▶ _ABOUT THIS TASK_: Your answer should hold every line of the records below that contains the string "radio".

▶ _GIVEN RECORDS_:
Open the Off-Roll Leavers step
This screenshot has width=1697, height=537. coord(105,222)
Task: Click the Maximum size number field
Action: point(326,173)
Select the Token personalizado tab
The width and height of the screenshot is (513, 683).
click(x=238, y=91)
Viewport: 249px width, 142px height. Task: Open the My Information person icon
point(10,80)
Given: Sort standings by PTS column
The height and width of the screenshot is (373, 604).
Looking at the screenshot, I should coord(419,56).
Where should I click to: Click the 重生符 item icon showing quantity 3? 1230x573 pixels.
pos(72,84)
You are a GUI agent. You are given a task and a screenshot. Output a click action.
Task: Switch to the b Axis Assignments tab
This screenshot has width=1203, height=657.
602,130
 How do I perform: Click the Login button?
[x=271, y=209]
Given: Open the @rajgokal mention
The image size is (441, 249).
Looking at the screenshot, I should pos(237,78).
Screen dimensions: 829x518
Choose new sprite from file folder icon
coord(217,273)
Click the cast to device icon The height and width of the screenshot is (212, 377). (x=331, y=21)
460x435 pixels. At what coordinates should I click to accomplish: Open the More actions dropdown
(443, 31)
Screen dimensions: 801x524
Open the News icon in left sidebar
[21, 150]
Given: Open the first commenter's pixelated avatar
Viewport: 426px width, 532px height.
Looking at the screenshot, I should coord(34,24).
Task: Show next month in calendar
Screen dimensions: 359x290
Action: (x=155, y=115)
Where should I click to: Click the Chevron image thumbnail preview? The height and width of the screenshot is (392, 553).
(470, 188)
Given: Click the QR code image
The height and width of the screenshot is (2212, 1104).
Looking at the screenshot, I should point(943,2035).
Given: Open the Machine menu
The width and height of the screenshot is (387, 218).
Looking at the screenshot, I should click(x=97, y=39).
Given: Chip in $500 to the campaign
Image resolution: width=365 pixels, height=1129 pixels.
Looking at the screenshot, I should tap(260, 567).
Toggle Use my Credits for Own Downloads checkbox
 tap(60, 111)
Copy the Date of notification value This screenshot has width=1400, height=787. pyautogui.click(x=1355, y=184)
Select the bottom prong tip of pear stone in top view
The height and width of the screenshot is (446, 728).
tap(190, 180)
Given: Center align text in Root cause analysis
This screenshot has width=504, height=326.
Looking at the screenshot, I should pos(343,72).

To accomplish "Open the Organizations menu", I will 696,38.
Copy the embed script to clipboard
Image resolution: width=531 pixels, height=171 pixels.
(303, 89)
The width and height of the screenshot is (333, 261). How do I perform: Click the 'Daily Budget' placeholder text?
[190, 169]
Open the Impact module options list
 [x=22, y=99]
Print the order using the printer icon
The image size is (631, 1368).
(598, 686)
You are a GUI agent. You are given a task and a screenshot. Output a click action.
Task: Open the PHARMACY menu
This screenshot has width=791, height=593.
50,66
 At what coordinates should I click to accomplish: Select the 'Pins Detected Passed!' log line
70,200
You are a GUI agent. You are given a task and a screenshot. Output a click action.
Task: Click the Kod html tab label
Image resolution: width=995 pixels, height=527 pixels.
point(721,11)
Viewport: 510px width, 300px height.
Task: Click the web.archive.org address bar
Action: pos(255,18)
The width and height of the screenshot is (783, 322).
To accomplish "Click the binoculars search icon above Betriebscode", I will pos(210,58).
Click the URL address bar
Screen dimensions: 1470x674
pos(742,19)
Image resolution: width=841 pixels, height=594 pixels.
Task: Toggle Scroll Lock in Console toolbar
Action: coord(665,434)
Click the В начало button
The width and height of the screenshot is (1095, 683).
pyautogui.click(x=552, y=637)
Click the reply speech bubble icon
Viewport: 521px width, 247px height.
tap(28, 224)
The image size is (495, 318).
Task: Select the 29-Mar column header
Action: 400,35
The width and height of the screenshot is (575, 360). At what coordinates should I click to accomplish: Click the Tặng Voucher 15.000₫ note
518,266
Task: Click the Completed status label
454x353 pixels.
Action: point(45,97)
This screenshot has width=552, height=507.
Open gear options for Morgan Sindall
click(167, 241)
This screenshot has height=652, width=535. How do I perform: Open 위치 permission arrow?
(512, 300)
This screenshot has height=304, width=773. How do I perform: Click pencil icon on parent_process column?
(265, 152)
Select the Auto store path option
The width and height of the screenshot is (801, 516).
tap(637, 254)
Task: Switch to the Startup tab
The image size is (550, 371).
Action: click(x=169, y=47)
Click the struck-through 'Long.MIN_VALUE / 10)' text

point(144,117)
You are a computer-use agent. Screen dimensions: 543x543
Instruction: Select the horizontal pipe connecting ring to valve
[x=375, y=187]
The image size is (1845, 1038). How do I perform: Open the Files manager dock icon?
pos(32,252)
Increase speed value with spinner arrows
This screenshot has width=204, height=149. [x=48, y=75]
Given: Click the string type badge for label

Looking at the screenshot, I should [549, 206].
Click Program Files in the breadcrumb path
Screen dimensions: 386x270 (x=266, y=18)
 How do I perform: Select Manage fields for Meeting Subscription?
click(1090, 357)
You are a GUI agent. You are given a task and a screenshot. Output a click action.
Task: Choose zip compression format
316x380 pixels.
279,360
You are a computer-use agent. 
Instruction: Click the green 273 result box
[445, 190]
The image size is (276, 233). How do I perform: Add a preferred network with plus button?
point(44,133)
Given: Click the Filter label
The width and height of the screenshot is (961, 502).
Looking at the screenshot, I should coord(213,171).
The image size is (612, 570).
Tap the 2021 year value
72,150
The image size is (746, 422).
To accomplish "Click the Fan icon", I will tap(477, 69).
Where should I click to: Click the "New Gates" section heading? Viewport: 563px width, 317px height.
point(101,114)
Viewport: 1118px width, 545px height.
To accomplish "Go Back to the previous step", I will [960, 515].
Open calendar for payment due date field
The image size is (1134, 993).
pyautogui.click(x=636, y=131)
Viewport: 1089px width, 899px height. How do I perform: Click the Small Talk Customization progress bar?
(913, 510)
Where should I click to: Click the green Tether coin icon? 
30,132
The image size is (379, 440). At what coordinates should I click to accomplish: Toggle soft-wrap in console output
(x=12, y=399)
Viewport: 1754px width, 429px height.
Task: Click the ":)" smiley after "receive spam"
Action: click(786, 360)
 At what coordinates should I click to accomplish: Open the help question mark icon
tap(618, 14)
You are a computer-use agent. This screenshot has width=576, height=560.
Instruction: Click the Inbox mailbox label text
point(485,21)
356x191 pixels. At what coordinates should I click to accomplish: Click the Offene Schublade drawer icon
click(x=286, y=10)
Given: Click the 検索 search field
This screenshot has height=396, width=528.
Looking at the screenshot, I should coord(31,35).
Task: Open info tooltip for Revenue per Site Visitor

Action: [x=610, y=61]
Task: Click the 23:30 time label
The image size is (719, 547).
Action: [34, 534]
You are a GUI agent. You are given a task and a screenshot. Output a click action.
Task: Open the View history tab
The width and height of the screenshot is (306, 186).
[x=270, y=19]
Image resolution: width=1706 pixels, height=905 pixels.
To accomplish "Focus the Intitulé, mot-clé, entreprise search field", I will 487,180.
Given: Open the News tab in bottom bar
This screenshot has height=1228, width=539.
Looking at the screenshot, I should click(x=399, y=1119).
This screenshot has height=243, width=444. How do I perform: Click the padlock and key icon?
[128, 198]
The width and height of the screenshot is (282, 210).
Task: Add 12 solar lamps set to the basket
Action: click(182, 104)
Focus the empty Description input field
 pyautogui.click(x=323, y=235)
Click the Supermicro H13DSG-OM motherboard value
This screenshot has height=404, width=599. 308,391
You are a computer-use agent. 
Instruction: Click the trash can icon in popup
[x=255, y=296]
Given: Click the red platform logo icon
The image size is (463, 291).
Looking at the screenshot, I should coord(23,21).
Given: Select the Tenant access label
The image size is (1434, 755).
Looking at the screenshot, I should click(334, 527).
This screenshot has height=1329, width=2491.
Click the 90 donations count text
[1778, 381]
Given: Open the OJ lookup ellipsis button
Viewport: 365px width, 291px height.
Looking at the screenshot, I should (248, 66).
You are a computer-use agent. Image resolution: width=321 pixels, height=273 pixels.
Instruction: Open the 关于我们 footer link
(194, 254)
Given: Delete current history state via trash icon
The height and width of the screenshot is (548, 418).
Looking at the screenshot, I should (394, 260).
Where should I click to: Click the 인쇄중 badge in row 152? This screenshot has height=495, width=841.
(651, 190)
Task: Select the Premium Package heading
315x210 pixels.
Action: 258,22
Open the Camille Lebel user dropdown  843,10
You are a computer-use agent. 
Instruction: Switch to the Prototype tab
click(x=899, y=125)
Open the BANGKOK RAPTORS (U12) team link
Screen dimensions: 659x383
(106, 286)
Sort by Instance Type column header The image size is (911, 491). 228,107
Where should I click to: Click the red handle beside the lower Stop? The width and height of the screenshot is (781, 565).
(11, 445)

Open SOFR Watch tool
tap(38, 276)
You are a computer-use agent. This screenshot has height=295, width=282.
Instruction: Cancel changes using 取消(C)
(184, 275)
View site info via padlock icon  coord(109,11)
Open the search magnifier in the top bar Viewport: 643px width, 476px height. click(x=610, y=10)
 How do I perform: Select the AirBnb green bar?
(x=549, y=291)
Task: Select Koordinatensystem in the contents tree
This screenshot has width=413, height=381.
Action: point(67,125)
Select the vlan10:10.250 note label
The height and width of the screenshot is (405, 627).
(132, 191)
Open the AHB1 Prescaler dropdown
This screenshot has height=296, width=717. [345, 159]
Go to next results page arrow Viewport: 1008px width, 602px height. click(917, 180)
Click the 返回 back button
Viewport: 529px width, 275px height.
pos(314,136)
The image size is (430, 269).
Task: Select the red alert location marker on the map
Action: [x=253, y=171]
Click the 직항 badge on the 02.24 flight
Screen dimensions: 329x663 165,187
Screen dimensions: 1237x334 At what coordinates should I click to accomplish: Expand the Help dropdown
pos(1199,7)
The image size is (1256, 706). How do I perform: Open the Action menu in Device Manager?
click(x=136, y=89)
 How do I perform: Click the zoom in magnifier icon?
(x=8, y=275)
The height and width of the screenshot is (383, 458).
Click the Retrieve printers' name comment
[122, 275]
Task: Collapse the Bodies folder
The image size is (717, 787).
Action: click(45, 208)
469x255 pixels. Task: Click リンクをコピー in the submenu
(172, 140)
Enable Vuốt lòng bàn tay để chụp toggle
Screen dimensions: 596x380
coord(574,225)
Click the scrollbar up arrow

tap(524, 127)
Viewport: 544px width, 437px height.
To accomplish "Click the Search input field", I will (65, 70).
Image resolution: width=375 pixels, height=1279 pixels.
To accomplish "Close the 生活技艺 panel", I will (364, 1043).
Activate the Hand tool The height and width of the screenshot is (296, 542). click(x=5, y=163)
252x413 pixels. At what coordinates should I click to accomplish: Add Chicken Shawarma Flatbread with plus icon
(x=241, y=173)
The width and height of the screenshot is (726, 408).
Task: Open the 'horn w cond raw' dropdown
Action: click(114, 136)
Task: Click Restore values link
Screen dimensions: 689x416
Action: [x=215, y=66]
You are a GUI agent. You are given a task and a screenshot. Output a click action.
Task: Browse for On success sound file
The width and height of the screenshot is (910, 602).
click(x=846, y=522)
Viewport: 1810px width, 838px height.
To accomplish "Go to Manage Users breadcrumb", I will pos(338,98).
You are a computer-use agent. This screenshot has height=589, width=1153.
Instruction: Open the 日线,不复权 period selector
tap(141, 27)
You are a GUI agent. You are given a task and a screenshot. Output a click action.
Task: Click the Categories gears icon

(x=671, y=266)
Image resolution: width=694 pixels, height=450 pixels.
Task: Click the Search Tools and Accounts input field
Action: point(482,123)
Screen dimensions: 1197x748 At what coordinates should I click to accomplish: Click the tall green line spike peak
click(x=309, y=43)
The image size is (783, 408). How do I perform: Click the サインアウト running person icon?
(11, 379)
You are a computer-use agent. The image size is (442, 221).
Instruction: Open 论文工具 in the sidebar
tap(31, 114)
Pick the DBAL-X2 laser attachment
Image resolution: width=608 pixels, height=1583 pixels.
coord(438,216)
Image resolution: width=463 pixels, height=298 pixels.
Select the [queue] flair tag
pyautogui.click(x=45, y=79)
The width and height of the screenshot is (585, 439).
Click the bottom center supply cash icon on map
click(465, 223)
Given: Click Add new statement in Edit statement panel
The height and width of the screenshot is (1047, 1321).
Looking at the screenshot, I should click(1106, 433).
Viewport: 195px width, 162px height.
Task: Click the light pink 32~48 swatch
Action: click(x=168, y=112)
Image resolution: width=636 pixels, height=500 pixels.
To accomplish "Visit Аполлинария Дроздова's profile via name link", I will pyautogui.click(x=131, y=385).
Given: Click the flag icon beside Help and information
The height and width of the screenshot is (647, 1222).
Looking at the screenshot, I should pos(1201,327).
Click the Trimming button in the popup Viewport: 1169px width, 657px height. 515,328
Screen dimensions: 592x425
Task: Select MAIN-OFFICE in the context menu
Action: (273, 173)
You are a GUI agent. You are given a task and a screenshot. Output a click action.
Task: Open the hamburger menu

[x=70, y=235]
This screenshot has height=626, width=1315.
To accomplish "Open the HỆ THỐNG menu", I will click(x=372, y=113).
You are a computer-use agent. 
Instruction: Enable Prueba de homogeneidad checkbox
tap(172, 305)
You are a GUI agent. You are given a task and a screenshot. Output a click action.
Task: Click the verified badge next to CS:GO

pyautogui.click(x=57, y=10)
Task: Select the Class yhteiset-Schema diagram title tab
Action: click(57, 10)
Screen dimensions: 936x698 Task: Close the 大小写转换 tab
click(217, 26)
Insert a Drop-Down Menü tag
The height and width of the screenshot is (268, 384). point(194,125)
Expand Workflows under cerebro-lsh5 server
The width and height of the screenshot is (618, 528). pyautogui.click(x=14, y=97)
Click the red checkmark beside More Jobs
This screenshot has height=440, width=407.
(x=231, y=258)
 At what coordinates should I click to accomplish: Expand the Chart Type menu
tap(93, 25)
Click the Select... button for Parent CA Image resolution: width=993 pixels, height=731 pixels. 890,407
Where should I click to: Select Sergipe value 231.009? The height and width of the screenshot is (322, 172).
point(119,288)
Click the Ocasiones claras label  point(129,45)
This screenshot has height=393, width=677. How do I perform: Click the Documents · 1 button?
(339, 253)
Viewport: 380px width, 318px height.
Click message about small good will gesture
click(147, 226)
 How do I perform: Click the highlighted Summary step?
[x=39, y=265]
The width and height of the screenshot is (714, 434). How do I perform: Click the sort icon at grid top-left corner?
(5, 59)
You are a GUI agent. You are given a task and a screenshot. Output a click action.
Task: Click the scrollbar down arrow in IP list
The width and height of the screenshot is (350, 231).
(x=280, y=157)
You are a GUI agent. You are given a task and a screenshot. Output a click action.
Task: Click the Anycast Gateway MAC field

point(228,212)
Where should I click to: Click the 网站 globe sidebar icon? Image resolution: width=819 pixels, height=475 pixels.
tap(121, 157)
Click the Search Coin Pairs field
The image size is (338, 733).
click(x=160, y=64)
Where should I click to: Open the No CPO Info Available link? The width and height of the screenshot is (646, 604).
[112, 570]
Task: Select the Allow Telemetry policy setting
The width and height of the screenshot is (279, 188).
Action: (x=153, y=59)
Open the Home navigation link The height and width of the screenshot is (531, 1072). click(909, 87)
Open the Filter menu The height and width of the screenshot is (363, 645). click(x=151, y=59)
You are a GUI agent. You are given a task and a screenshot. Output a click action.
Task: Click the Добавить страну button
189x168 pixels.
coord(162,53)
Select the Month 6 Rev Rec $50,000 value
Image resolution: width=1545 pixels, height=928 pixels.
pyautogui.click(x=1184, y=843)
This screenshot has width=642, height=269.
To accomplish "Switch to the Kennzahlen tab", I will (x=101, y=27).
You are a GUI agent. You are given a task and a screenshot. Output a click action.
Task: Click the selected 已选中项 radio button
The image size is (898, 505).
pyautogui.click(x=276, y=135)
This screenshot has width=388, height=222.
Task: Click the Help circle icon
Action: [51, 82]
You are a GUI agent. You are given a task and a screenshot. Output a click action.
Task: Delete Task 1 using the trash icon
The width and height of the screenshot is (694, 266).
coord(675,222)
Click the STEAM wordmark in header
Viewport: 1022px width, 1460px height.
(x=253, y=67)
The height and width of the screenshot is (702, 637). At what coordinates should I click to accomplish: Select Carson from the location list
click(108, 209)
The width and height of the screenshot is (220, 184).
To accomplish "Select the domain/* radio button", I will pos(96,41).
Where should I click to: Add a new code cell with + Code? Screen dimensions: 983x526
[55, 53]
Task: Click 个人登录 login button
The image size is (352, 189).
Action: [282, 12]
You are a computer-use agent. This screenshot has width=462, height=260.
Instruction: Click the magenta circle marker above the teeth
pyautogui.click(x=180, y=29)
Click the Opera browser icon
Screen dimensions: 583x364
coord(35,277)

▶ _RESULT_:
Task: Click the selected 已选中项 radio button
To accomplish "Select the domain/* radio button", I will pos(96,41).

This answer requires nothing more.